Zorevunersenはファーストインクラスの可能性のあるドラベ症候群の疾患修飾治療薬
Zorevunersenは、臨床的意義のあるエンドポイントで既存治療に対して大きな改善を示唆する予備的な臨床エビデンスに基づいて、FDAからブレークスルー治療に指定されました。Zorevunersenの臨床第I/IIa相試験およびオープンラベル延長(OLE)試験のデータによると、zorevunersenの治療を受けた被験者はけいれん発作の頻度が大幅にかつ長期にわたって減少し、認知および行動に関する複数の指標で改善を示し疾患修飾の可能性を有することから、承認申請に向けた国際共同臨床第III相試験に進むことが支持されました。これまでの試験を通じてzorevunersenは総じて良好な忍容性を示しています。

ドラベ症候群について
ドラベ症候群は、重症で繰り返す発作と重篤な認知および行動障害を特徴とする重症の発育性てんかん性脳症です。ドラベ症候群のほとんどの症例はSCN1A遺伝子の1つの複製で変異が起き、脳内の神経細胞におけるNaV1.1タンパク質の濃度が不十分になることで発症します。90%以上の患者さんは、既存で最善の抗発作薬による治療にもかかわらず継続的に発作を経験します。ドラベ症候群の合併症はしばしば患者さんや介護者のQOLの悪化を招きます。発達障害や認知障害は、多くの場合知的障害、発達遅延、運動や平衡の問題、言語および発話の混乱、発育異常、睡眠異常、自律神経系の失調、気分障害を含みます。
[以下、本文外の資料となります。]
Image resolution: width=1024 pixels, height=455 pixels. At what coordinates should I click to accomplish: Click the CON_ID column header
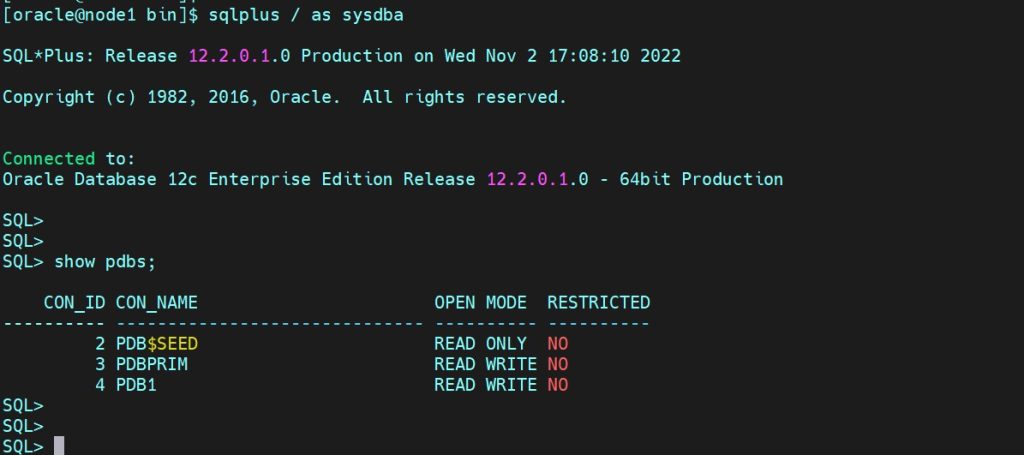[74, 302]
一般的なてんかん患者の集団と比較して、ドラベ症候群のある人々はより高いてんかんの突然死(SUDEP)のリスクがあります。ドラベ症候群は世界中で発症しており、特定の地域や民族集団に偏在しているわけではありません。現在、米国、英国、欧州連合主要4カ国、および日本で最多で38000人がドラベ症候群を有していると推計されています。1

Zorevunersenについて
Zorevunersenは、SCN1A遺伝子の変異していない(野生型の)複製から脳内のNaV1.1タンパク質の生成を増加させることでドラベ症候群の根本原因を治療すべく設計された、開発中のアンチセンスオリゴヌクレオチドです。この高度に差別化された作用機序により、抗発作薬で達成される以上に発作の頻度を減少させ、神経発達、認知、行動を改善させることを目指しています。Zorevunersenは疾患修飾の可能性を示唆し、FDAとEMAから希少疾病用医薬品の指定を受けています。またFDAはzorevunersenを小児用希少疾病用医薬品に指定するとともに、機能獲得型に関連しない、SCN1A遺伝子の変異が確認されたドラベ症候群の治療薬としてブレークスルー治療に指定しました。

ストーク・セラピューティクスについて
ストーク・セラピューティクス(Stoke Therapeutics、NASDAQ略称STOK)は、RNA医薬品で人体が持つ潜在力を活用することで、タンパク質の発現を修復する技術に専念するバイオテクノロジー企業です。特許で保護されているストーク社のTANGO(Targeted Augmentation of Nuclear Gene Output=核遺伝子アウトプットの標的増強)アプローチにより、ストーク社はタンパク質を自然発生の濃度に選択的に回復させるアンチセンスオリゴヌクレオチド(ASOs)を開発しています。ストーク社の開発中の最初の医薬品である、zorevunersenはドラベ症候群の患者様に疾患修飾の可能性を示唆し、2025年に第III相臨床試験を開始する予定です。ストーク社の当初の重点領域は、正常なタンパク質濃度が約50%喪失(ハプロ不全)することで発症する中枢神経系疾患と眼病です。他の臓器、組織、系統でも概念実証が確認されており、同社独自のアプローチの幅広い可能性が支持されています。ストーク社はマサチューセッツ州ベドフォードに本社を置き、同州ケンブリッジにもオフィスを構えています。同社についてのより詳しい情報は https://www.stoketherapeutics.com/ をご覧ください。

バイオジェンについて
1978年に設立されたバイオジェンは、多発性硬化症の広範なポートフォリオを有し、脊髄性筋萎縮症の最初の治療薬を製品化し、アルツハイマー病の病理に作用する二つの治療薬を共同開発するなど、数多くの革新的なイノベーションを生み出したグローバル・バイオテクノロジー企業です。バイオジェンは神経、神経精神、特定の免疫、希少疾患といった領域において画期的な治療となりうるパイプラインを進展させ、サイエンスを通じて人々に貢献するという理念を厳格に追求し、人々がより健康的に、持続可能で平等に生きていける世界となるよう取り組んでいます。バイオジェンに関する情報については、https://www.biogen.com/ およびSNS媒体XLinkedInFacebookYouTubeをご覧ください。

参考文献
  1. Based on Stoke Therapeutics’ preliminary estimates, which scaled annual incidence to prevalence using country-specific live birth rates over the past 85 years and adjusted for Dravet-specific mortality. The estimate is based on incidence rates published by Wu et al., Pediatrics, 2015.